No one person has ever done more to preserve biodiversity on Earth than Russian Nikolai I. Vavilov. In the early 20th century he had the crucial insight that all the crops we depend on for food originated in only about a dozen regions of the earth comprising only one-fortieth of our world’s land area – corn and tomatoes from Mexico, coffee from Ethiopia, wheat in Turkey, potatoes in Peru, soybeans from China, rice from Southeast Asia. These precious areas are now called “Vavilov Centers” and are scoured for wild variants of these key plants to include in agricultural breeding efforts. A brilliant scientist, Valivov traveled to over 65 countries in the 1920s and 1930s to gather over 50,000 seed samples. However, he fell afoul of Stalin and the loony communist science czar Trofim Lysenko; in 1940 he was arrested, and in a morbid scientific irony, died of malnutrition in Saratov prison camp in 1943. In post-Soviet Russia and in the rest of the world where he was never scorned, Valivov is today a true scientific hero.

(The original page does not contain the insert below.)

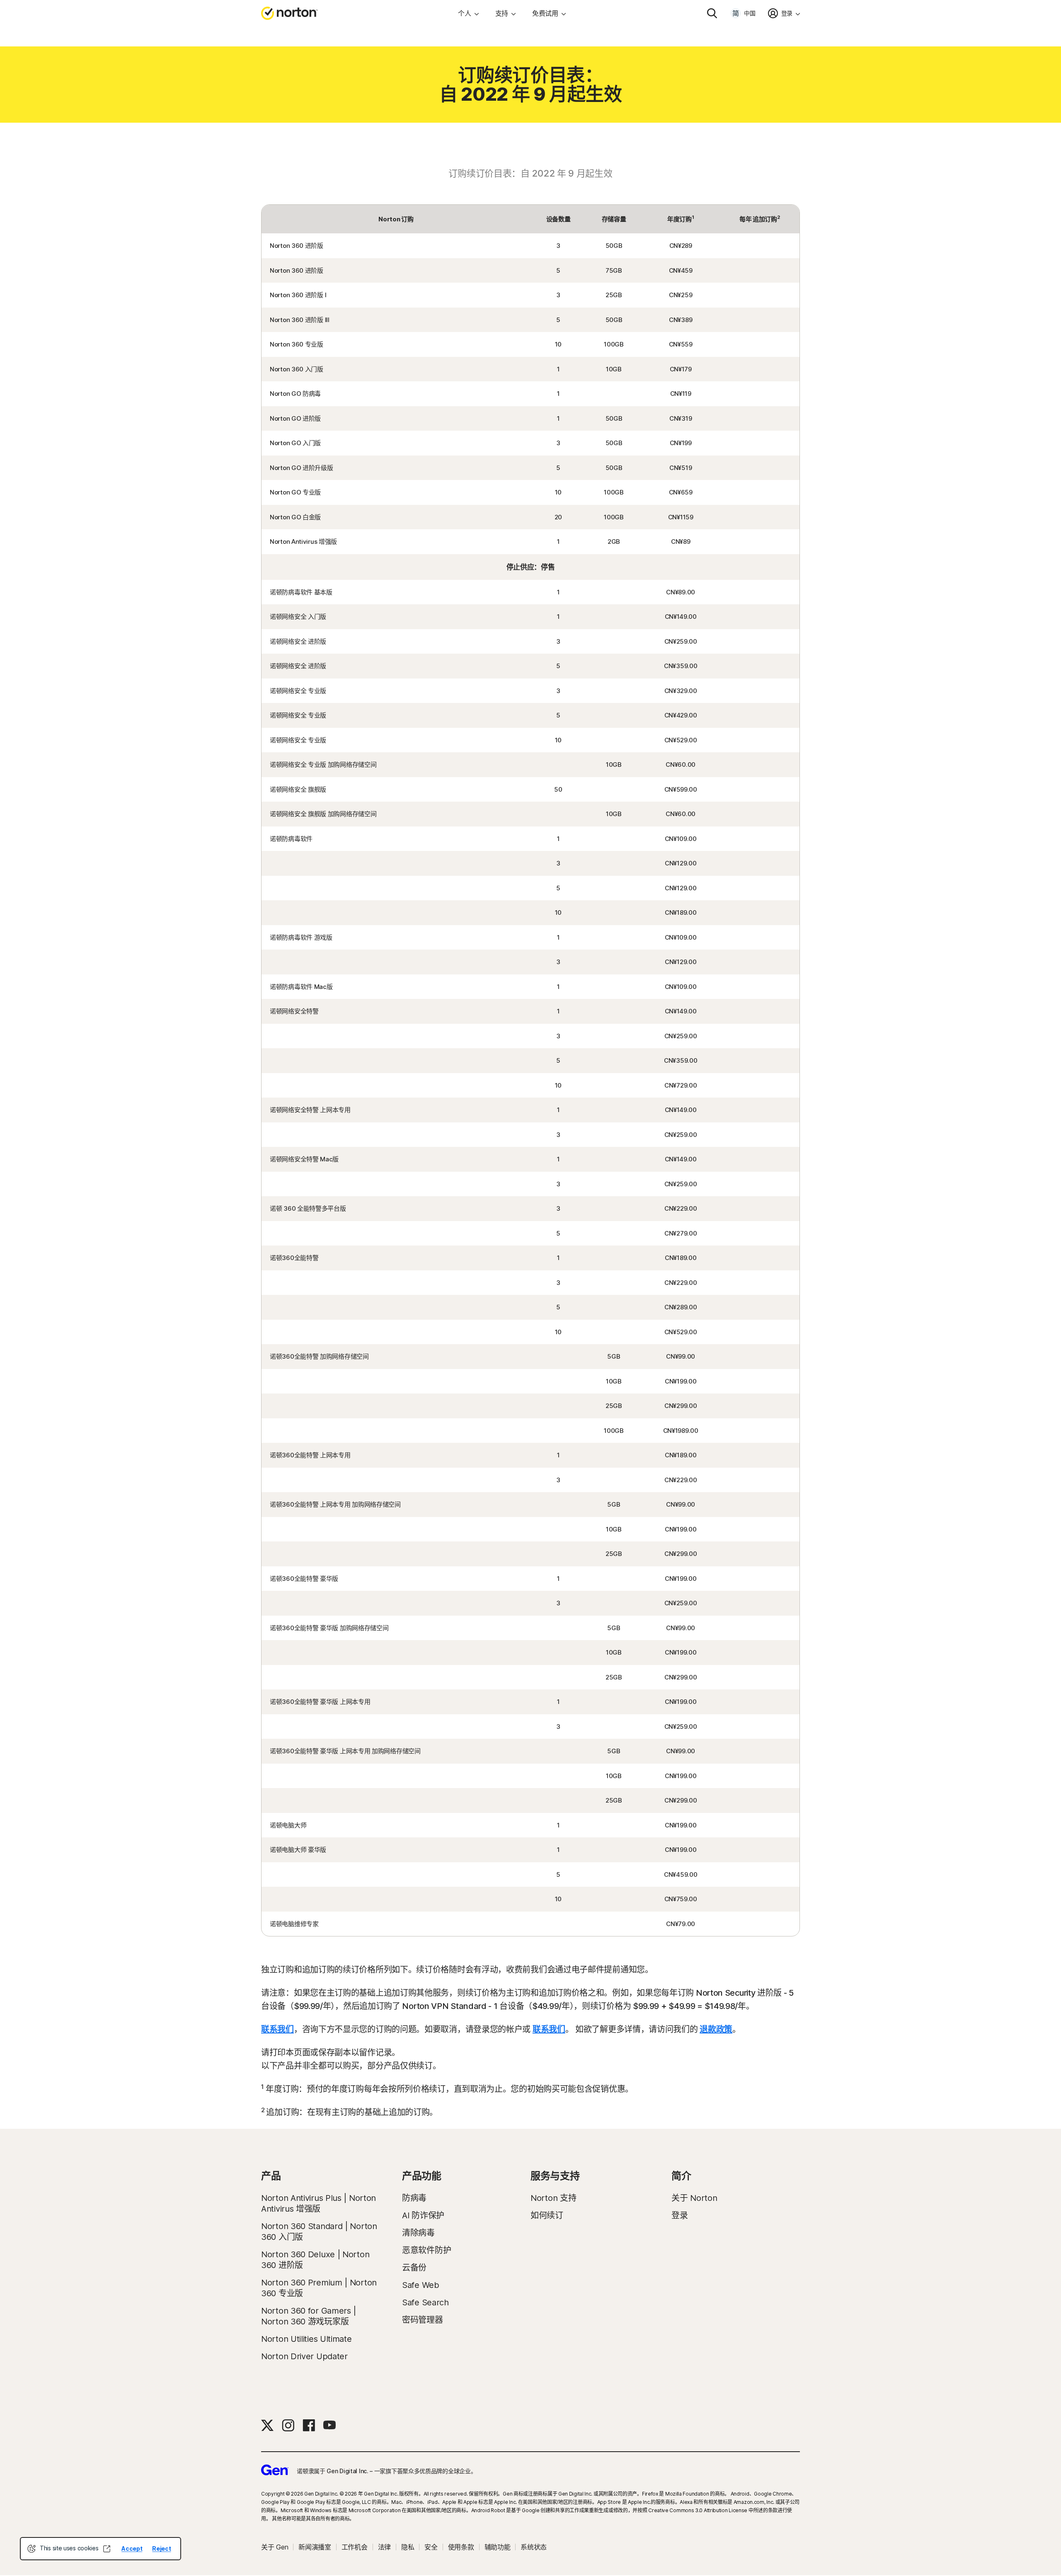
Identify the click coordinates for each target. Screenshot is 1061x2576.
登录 (679, 2215)
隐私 (407, 2547)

Valivov’s original samples miraculously avoided being eaten by their starving curators during the Siege of Leningrad and became the start of the Vavilov Research Institute of Plant Industry in modern-day St. Petersburg. Their current seed collection of 380,000 gene types is by far the largest in the world and a priceless international treasure. However, today this seed collection is under a greater threat today than during World War II. The collapse of Russian economy has left the facility short of qualified staff. Even worse, the Institute has been ordered to evict its current building to make room for government offices and a possible presidential apartment for Russian President Vladimir Putin.
In the early 1990s when funding for the Vavilov research centers fell below critical levels, then-U.S. vice president Gore visited the Institute, which was discussed in several pages of his book Earth in the Balance: Ecology and the Human Spirit. Gore’s later assistance proved invaluable; funds provided later by the U.S. government via the Gore-Primakov Commission were used to buy 165 refrigerating chambers and build six new seed storage facilities. It is impossible to move the latter: They were especially designed to fit the halls on St. Isaac Square and they cannot be disassembled since their thermal plates are permanently welded. If the Institute has to move, the storage facilities will just have to be abandoned. At that point, the seeds within will be at the mercy of the winds of history and human folly.